The valuation is what most entrepreneurs focus on first. It's basically an agreement with the investors about how much the company is worth.
It is crucial to understand the difference between "premoney" and "postmoney" valuation -- the value of the company before and after the investment. For example, according to this term sheet, the company will have a postmoney valuation of $8 million. That includes $3 million from the investors. So the company's premoney valuation is $5 million. Do the math: The investors get a 37.5 percent ownership stake.
The greater the premoney valuation in relation to the postmoney valuation, the more of the company the founders get to keep.
Most term sheets reserve some stock for an option pool, which will be used to compensate employees. A frequent area of contention is whether the size of that pool is determined using the premoney or postmoney valuation. "When it comes out of premoney, it dilutes the founders' shares," says Healy Jones, a former VC who pens the blog Startable.com. In this case, the option pool is 20 percent of the premoney valuation.
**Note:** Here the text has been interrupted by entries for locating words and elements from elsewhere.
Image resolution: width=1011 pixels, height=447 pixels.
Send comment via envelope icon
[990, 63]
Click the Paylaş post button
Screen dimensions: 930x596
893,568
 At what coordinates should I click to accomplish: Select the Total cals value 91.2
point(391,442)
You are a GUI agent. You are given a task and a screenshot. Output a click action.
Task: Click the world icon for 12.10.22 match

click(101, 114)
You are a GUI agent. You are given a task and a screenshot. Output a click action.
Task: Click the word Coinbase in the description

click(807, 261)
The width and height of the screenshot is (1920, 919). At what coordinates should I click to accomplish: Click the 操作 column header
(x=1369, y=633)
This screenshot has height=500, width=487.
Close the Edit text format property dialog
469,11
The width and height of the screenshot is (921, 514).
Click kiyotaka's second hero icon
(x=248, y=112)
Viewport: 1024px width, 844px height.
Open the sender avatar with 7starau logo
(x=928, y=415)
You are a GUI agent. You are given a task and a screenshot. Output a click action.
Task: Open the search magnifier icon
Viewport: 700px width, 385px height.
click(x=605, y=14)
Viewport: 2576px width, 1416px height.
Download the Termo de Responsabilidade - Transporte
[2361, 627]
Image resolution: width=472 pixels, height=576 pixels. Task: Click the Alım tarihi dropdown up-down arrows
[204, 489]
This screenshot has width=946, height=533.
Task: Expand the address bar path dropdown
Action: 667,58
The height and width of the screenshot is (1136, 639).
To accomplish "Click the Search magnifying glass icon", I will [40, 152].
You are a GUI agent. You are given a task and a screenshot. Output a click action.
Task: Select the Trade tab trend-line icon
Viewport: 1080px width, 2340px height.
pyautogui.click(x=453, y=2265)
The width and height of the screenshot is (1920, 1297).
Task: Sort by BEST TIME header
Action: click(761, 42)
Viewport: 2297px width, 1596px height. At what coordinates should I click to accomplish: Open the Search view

Some term sheets include a vesting plan, which states that founders and other common stockholders are expected to earn their ownership stake over a certain time frame, typically two to three years. Because the founders own 100 percent of their shares before they bring on investors, agreeing to a vesting schedule "can be very confusing for them," says Salil Deshpande, a former entrepreneur and general partner at Bay Partners, an early-stage VC firm in Palo Alto, California. The reason for including this term is to ensure that the founders stick around, says David Freschman, managing principal of Innovation Capital Advisors, an early-stage VC firm in Wilmington, Delaware.
Make sure you have adequate representation on the company's board. A typical term sheet might specify that the investors get two seats, the common shareholders get two, and a fifth goes to an agreed-upon outsider, such as an industry expert. But, when deciding who gets the seats for the common shareholders, be sure you leave room for both yourself and a CEO, advises Joshua Baer, founder of Austin-based OtherInbox, which recently raised $2.3 million in funding from angel investors. "Not all founders remain CEOs postmoney," he says.
It's standard for investors to request an annual 8 percent dividend, but that money is rarely pulled out of an early-stage company, either because the company is not profitable or because it's wiser to reinvest the money in the business. If a term sheet states that dividends are cumulative, meaning that dividends compound year after year, watch out. That can end up being particularly expensive for a company that doesn't sell or go public for four or five years.
If investors suspect one round of funding won't be enough, they might try to secure aggressive antidilution provisions, which prevent their equity from being diluted by later investments. These provisions, called a full ratchet, allow the investors to maintain the same ownership percentage in the company even if the company brings on additional investors. The difference, of course, is typically made up from the founders' shares. Fortunately, many investors will agree to a weighted average antidilution term -- like the one seen here -- which weights the value of the investors' money based on when it was invested. This tends to protect the founders' shares to a greater degree.
Other than the valuation, how the founders and the investors will be paid after a sale or IPO can be the most contentious point of negotiation, says David Henkel-Wallace, a serial entrepreneur who has raised $60 million from VCs. Investors typically request preferred shares, rather than the common shares retained by the founders and employees. Preferred stockholders usually get paid first when everyone cashes out. "Participating preferred" stockholders also share in payouts that would otherwise go to common shareholders. This can get dicey when there is no cap on the payout the participating preferred stockholders receive.
For example, according to this term sheet, the investors would receive uncapped participating preferred stock, which entitles them to two sources of cash if the company gets sold. First, the VC firm gets back three times its investment -- or $9 million -- plus any accumulated dividends. Then, because the investors own 37.5 percent of the company, they also receive 37.5 percent of whatever money is left over (if any) for common stockholders like the founders.
Often tucked at the end of the term sheet is a standard "no-shop" provision that specifies that, upon signing, an entrepreneur will cease the process of courting other investors. Most investors ask for 60 days to 90 days, which is far too long, says Jones, who helped his new company, Pixily, raise $1 million. Jones suggests pushing for 30 days.